Document extract =
BEGIN

Quiz: Mechanical Engineering 31 July 2020

Quiz: Mechanical Engineering
Exam: ISRO (TECHNICAL ASST.)
Topic: Miscellaneous

Each question carries 4 mark.
Negative marking: 1 mark
Time: 15 Minute

Q1. Annealing of steel takes place at a temperature
(a) Just above the lower critical temperature
(b) Just below the lower critical temperature
(c) Just above the upper critical temperature
(d) Just below the upper critical temperature

Q2. Weber number is the ratio of
(a) Square root of ratio of inertia force to surface tension force
(b) Square root of ratio of inertia force to viscous force
(c) Square root of ratio of inertia force to gravity force
(d) None of these

Q3. Kelvin-Plank statement is a corollary of
(a) First law of thermodynamics
(b) Second law of thermodynamics
(c) Zeroth law of thermodynamics
(d) Third law of thermodynamics

Q4. Diffuser is of converging cross section at outlet for
(a) Supersonic flow
(b) Sonic flow
(c) Subsonic flow
(d) None of the above

Q5. If the center distance between the involute gears is increased then which of the following will be the effects of it?
1. Pitch circle diameter is increased.
2. Pressure angle is decreased.
3. Velocity ratio is increased.
4. Pressure angle is increased.
(a) Only 1
(b) 1 and 3
(c) 1 and 4
(d) 2 and 3

Q6. Which of the following factors contributes in increase of material removal rate in electro chemical machining?
(a) Increase in valency of metal ion
(b) Increase in density of metal
(c) Increase in voltage between workpiece and tool
(d) None of these

Q7. The locus of point on a circle which rolls without slipping along a straight line is known as
(a) An involute
(b) A cycloid
(c) A parabola
(d) An ellipse

Q8. If for a turning job, the length of the work is 400 mm and the taper is 1:20, the set-over required for the tail stock to achieve the taper is
(a) 15 mm
(b) 20 mm
(c) 4 mm
(d) 5 mm

Q9. A solid metal brick weighs 90 N in air and 50 N, when submerged in water then what is the weight of the water displaced by body?

END

Supplied data =
BEGIN

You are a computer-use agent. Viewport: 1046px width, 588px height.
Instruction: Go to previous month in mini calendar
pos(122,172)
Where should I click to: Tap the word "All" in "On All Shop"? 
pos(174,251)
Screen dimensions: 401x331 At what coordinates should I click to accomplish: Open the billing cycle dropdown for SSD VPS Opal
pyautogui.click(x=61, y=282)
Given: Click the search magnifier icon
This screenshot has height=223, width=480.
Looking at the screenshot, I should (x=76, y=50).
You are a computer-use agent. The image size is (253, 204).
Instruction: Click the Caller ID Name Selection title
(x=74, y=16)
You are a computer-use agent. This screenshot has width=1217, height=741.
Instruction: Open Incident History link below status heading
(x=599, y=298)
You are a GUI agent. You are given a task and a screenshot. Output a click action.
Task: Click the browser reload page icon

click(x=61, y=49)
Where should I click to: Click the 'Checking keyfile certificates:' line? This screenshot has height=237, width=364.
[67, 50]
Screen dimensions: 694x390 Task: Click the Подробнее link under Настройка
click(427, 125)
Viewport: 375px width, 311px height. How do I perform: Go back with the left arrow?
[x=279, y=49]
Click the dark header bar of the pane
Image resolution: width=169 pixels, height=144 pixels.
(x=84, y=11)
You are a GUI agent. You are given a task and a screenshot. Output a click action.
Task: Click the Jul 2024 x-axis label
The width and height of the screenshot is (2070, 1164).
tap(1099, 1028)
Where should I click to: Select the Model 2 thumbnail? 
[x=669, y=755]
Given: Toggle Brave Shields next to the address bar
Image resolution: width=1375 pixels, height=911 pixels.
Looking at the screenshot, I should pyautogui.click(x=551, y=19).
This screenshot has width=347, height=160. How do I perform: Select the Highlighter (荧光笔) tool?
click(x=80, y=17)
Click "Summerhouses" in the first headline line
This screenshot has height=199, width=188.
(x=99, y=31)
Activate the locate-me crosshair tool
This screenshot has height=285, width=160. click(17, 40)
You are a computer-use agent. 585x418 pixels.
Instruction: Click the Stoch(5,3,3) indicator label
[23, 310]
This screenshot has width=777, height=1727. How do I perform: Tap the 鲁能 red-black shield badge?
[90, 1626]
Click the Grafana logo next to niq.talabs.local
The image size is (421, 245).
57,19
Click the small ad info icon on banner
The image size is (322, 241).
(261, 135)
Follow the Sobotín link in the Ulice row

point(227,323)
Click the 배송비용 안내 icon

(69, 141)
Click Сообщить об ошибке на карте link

END

Aim 1 = Can you recast the paragraph of the mechanical engineering quiz that opens with "Each question carries" as a short list that keeps its facts?
Aim 2 = Could you duplicate everything in the mechanical engineering quiz from "Q5. If the center" down to "diameter is increased.", changing nothing?
Rely on the mechanical engineering quiz alone, not on the listing.

Task answer 1 =
- Marks per question: 4
- Negative marking: 1 mark
- Time allowed: 15 minutes

Task answer 2 =
Q5. If the center distance between the involute gears is increased then which of the following will be the effects of it?
1. Pitch circle diameter is increased.